Divorce is looked at differently now. Most people see no value in preserving damaging relationships. When couples do marry, it can be in the wrong spirit. A glamorous jamboree in a local hotel seldom emphasises the solemnity of the commitments being made. Despite this greater tolerance of divorce, however, the emotional and financial cost is widely acknowledged, particularly where children are involved. This would be a reason on its own for the MU to persist, even if it were not engaged in life-changing programmes around the world to combat the effects of poverty, illiteracy, and ignorance.

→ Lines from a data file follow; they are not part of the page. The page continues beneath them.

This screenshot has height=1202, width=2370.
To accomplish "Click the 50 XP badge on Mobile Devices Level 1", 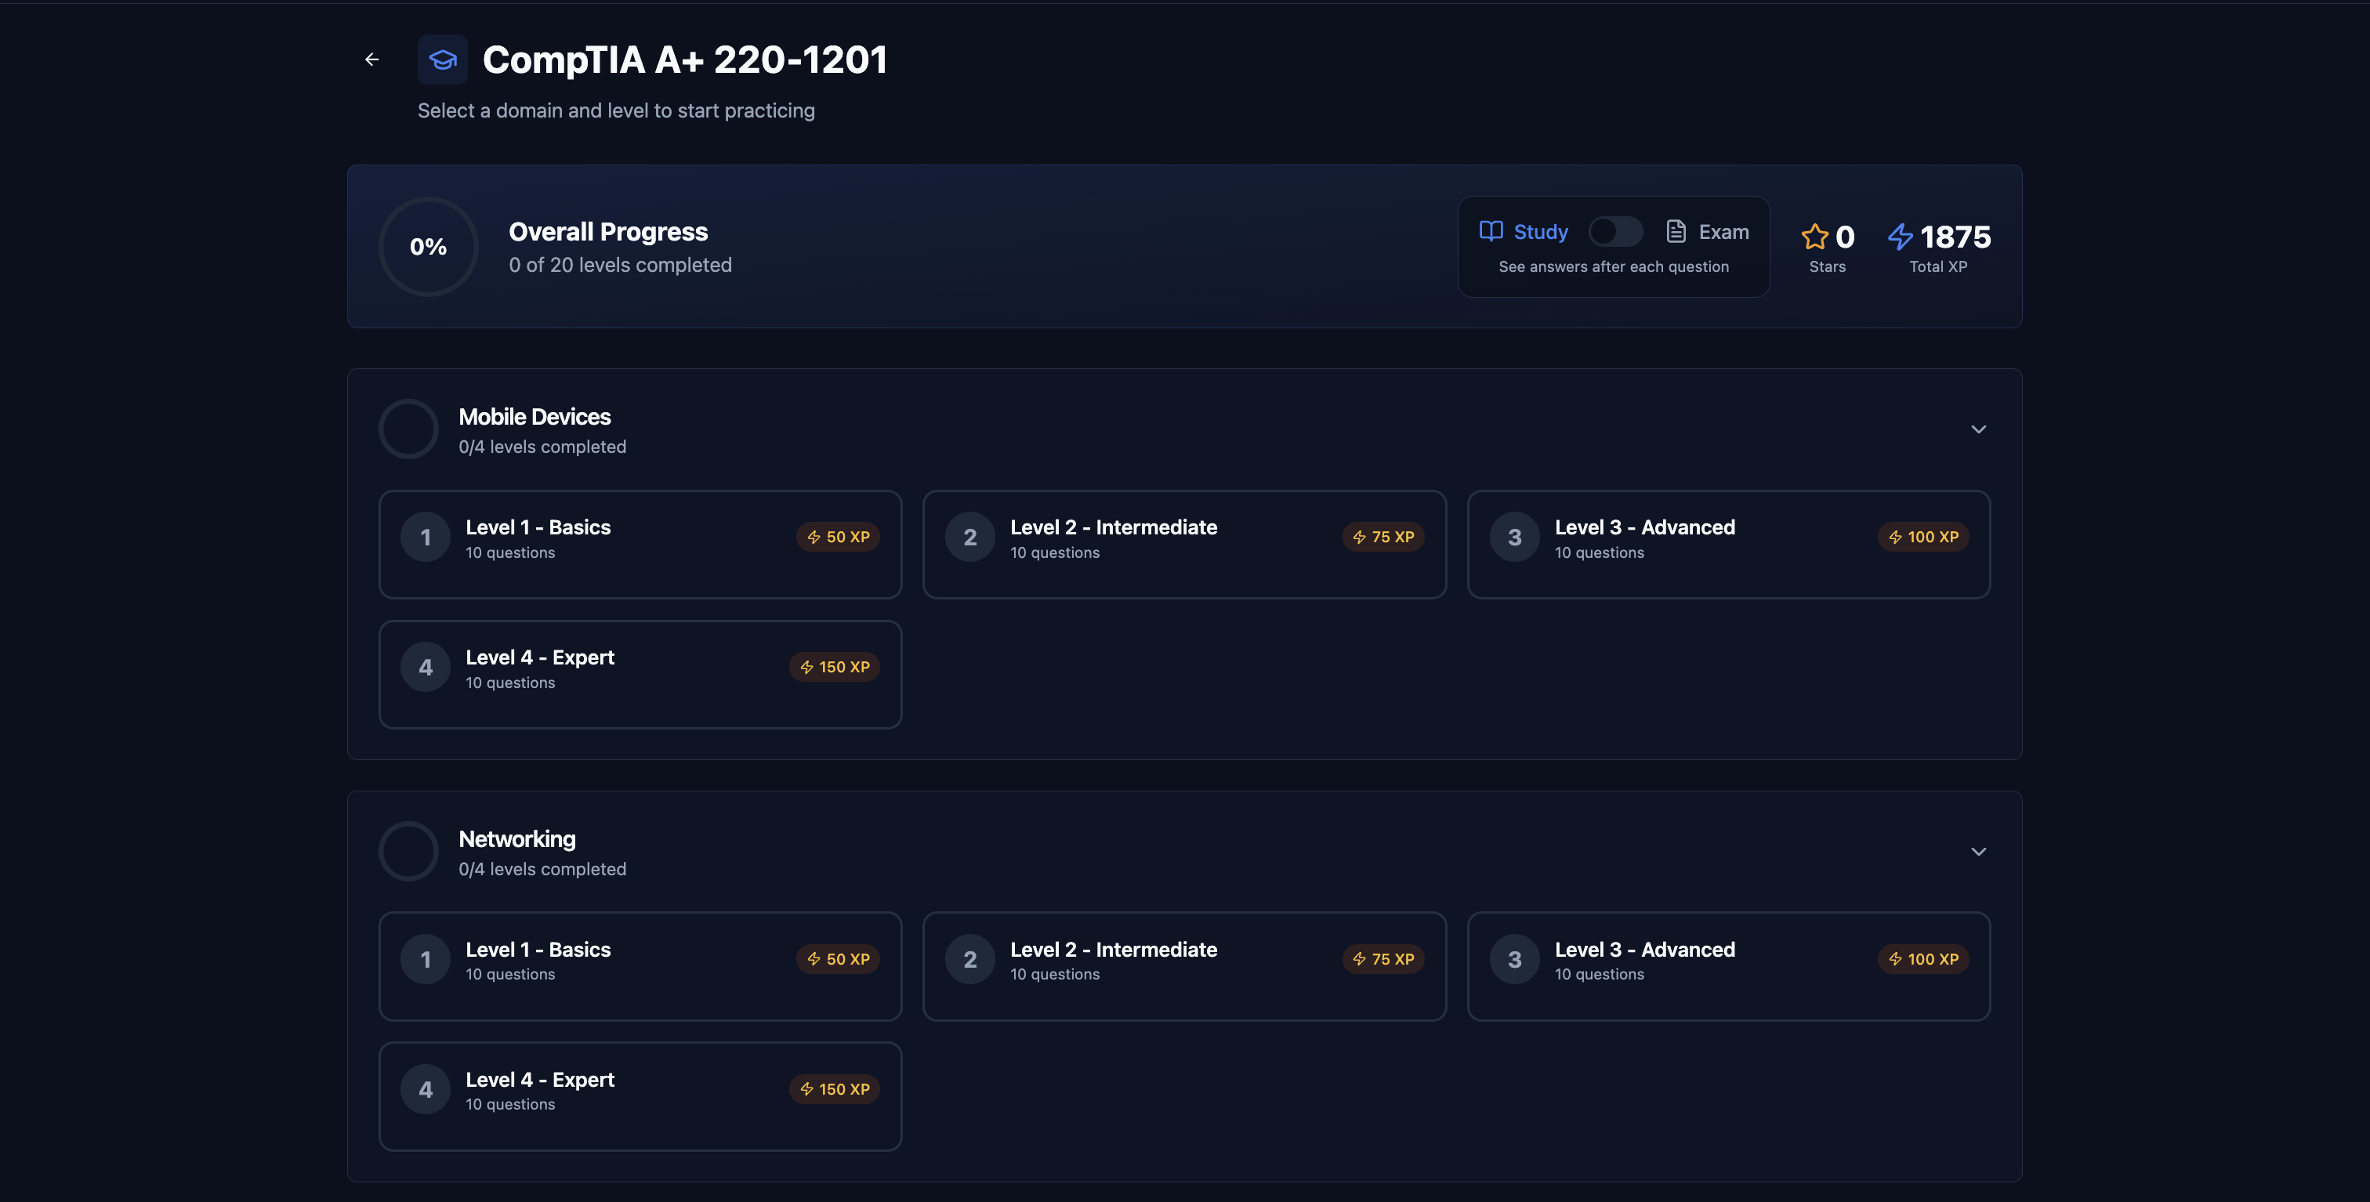I will (x=838, y=536).
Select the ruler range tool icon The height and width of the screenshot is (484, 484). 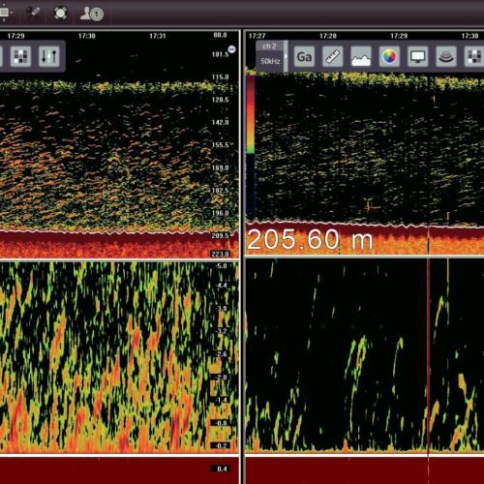(x=333, y=57)
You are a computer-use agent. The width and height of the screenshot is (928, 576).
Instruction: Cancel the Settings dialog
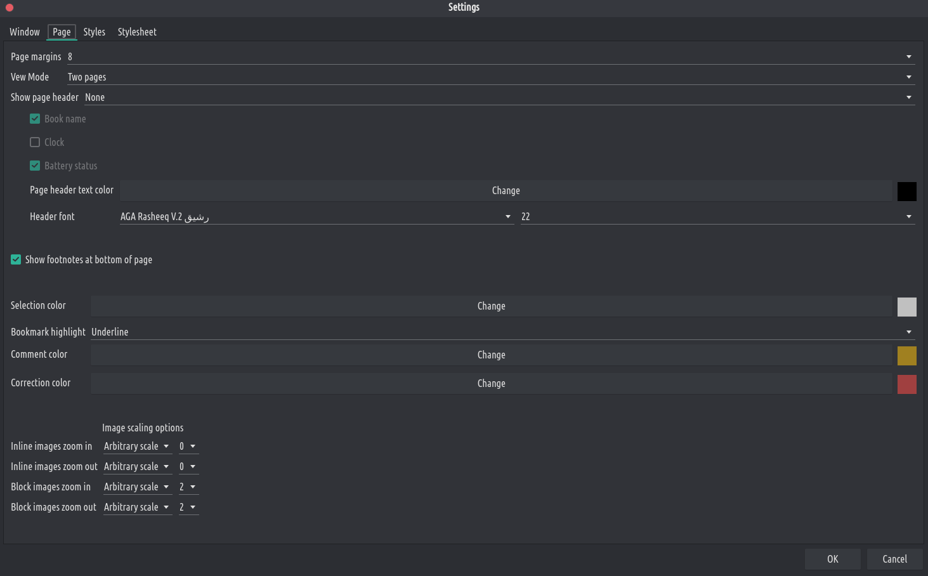click(x=894, y=559)
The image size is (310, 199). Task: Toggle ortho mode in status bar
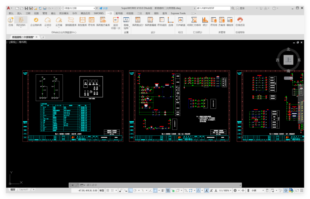130,190
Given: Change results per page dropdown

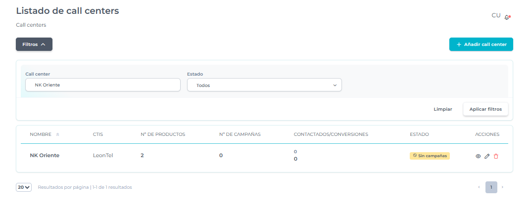Looking at the screenshot, I should pos(24,187).
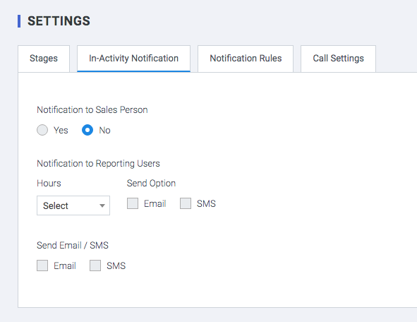The width and height of the screenshot is (417, 322).
Task: Click 'Email' label under Send Email / SMS
Action: (65, 266)
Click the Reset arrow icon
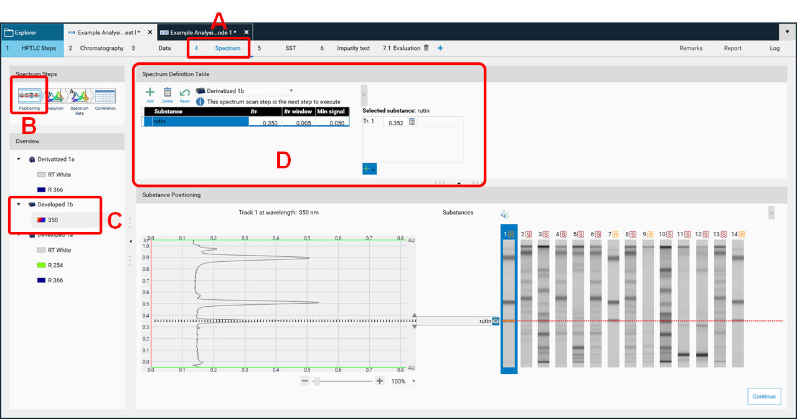 pyautogui.click(x=185, y=92)
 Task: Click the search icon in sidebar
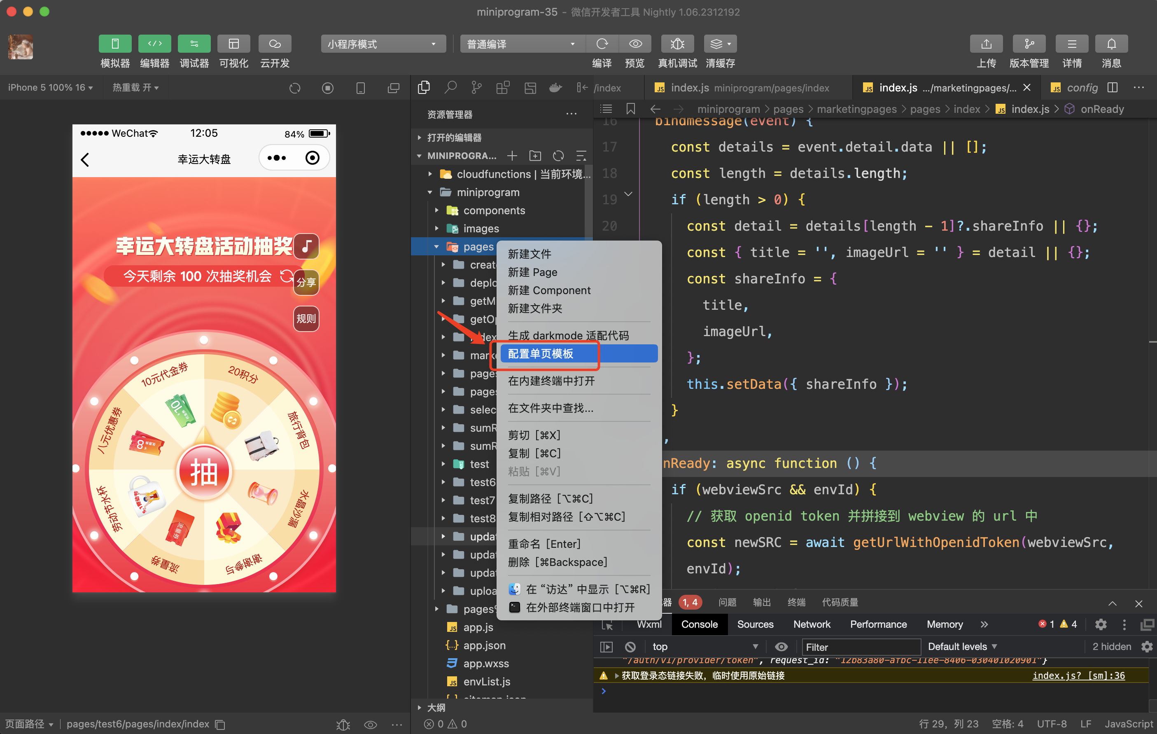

Although the Mothers’ Union remains strong overseas, the number of members in the UK has been declining. For the whole of its life, the organisation has struggled with the distinction between do-gooders and the done-good-to. It is at its strongest when it unites both. In 1888, the Mothers’ Union Journal advised members: “Umbrellas are very necessary to women and girls, and repay you many times for the few shillings they cost. . . The doctor’s bill or a bottle of medicine comes to more than the price of an umbrella.” A wide membership among poorer women who can advise and support each other is what sustains the charity even now, though this sort of demographic is more commonly found overseas. Mrs Sumner was not shy of recruiting richer, educated women, who received an edited membership card without such strictures as “You are strongly advised never to send your children to the public house,” but who, she argued, needed the Mothers’ Union and its moral support much more than the poor. She also united mothers and grandmothers, acknowledging that women could work more effectively to better the lives of others when their own children were off their hands, as was her own case — and remains the case today.

The Mothers’ Union has plenty of large-scale, prestigious projects, but it remains at its most admirable in countless small pockets, where individuals and small groups help each other to survive the harm done to families by various aspects of modern life. Despite our affluence relative to 1876, the quiet, patient work of the Mothers’ Union is needed now as much as it ever was.